Ein brisantes Thema

NEROTH/DOCKWEILER. Wohin mit den Kleinkindern aus Hinterweiler und Kirchweiler? Noch gehen sie in den Kindergarten Dockweiler. Der Kreis möchte, dass Neuzugänge ab Sommer in den Kindergarten Neroth gehen, weil sie auch dort die Grundschule besuchen. Der Kindergartenzweckverband hat sich noch nicht entschieden. Die Eltern werden erst später eingebunden.

"Das ist kommunalpolitisch ein sehr empfindliches Thema. Wir müssen noch viele Gespräche führen", erklärt Berthold Schmitz, Dezernent der Kreisverwaltung Vulkaneifel. Das "empfindliche Thema" wurde in der Sitzung des Jugendhilfeausschusses (JHA) des Kreises am 12. März besprochen. Die Kreisverwaltung hält es nämlich für "sinnvoller, den Einzugsbereich für die Kindergärten Dockweiler und Neroth zu ändern". Danach sollen ab Sommer die Kleinkinder aus Kirch- und Hinterweiler, die neu in den Kindergarten aufgenommen werden, statt wie bisher nach Dockweiler nach Neroth gehen. Schmitz erklärt: "Damit würden drei Fliegen mit einer Klappe geschlagen: erstens würden in Dockweiler mehr Plätze für Zweijährige geschaffen, zweitens würde in Neroth die Existenz der zweiten Kindergartengruppe gesichert und drittens der Schulstandort Neroth gefestigt." Was sich so plausibel anhört, ist aber noch nicht im Rathaus der Verbandsgemeinde Daun angekommen. Büroleiter Arnold Schneider sagt: "Uns liegen weder Protokoll noch Beschluss des JHA vor. Da werden noch viele Gespräche nötig sein." Die Historie des Kindergartens Dockweiler sei seit 30 Jahren gewachsen. Damals bauten fünf Ortsgemeinden (Dockweiler, Dreis-Brück, Betteldorf, Hinterweiler und Kirchweiler) den Kindergarten und gründeten einen Zweckverband. In der Dezember-Sitzung beschloss der Zweckverband einstimmig, den bisherigen Einzugsbereich beizubehalten. Die Frage, ob dieser Beschluss unumstößlich sei, beantwortet Schneider diplomatisch: "Es war eine klare Aussage der fünf Ortsbürgermeister. Entscheidend werden aber die Kinderzahlen sein, die aber erst nach den Osterferien feststehen werden." Momentan besuchen insgesamt 60 Kinder den Kindergarten (Kiga) Dockweiler, der maximal 75 Plätze hat.
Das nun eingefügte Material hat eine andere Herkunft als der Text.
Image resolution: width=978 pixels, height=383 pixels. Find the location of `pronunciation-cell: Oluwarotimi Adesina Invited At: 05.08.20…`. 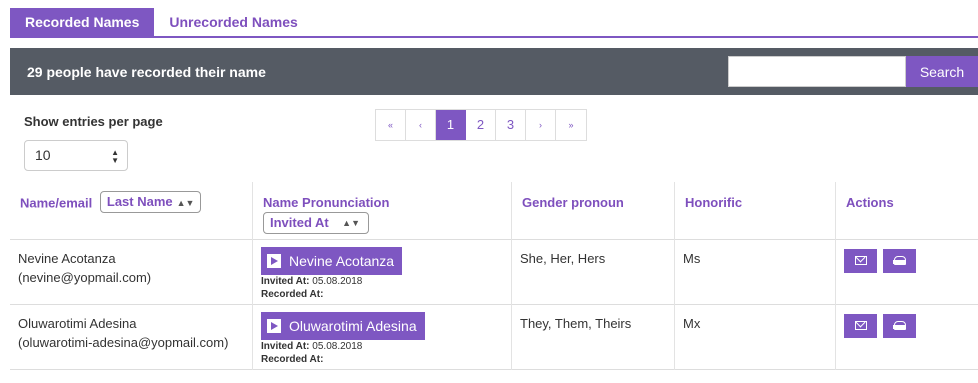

Bis 2010 hat die Kreisverwaltung allerdings die gesetzliche Verpflichtung, für jeden Zweijährigen einen Kiga-Platz anbieten zu müssen. Büroleiter Schneider gibt sich auch in diesem Bereich zurückhaltend. Er sagt: "Da gibt es noch viele Fragen, denn vieles hängt vom Anmeldeverhalten der Eltern ab." "Verbandsgemeinde-Grenze ist kein Konflikt"

Einige Kenner der Entwicklung sehen die Grenze der Verbandsgemeinden (für Dockweiler ist Daun und für Neroth ist Gerolstein zuständig) als Hürde an. Davon will man im Dauner Rathaus nichts wissen, denn Werner Klöckner ist Vorsitzender des Zweckverbandes. Büroleiter Schneider sagt kategorisch: "Die VG-Grenze ist kein Konflikt." Noch sind die Eltern der Kinder aus Hinter- und Kirchweiler außen vor. Schneider verspricht: "Wenn sich die Planungen verdichten, werden die Eltern, wenn sich was ändert, möglichst rasch eingebunden." Im kommenden Schuljahr werden drei Kinder aus Kirchweiler in die Grundschule Neroth gehen. Sie waren bisher eigens bei allen Kennenlern-Aktionen des Kiga und der Grundschule Neroth vom Kiga Dockweiler ins Mausefallen-Dorf gebracht worden. Maria Keul, Leiterin des Kiga Neroth, meint: "Wir haben jetzt 31 Kinder in zwei Gruppen. Aber langfristig könnte, wegen weniger Kindern, eine Gruppe und damit zwei Arbeitsplätze betroffen sein." In der Grundschule werden im Sommer 13 I-Dötzchen (zehn Kiga Neroth, drei Kiga Dockweiler) eingeschult.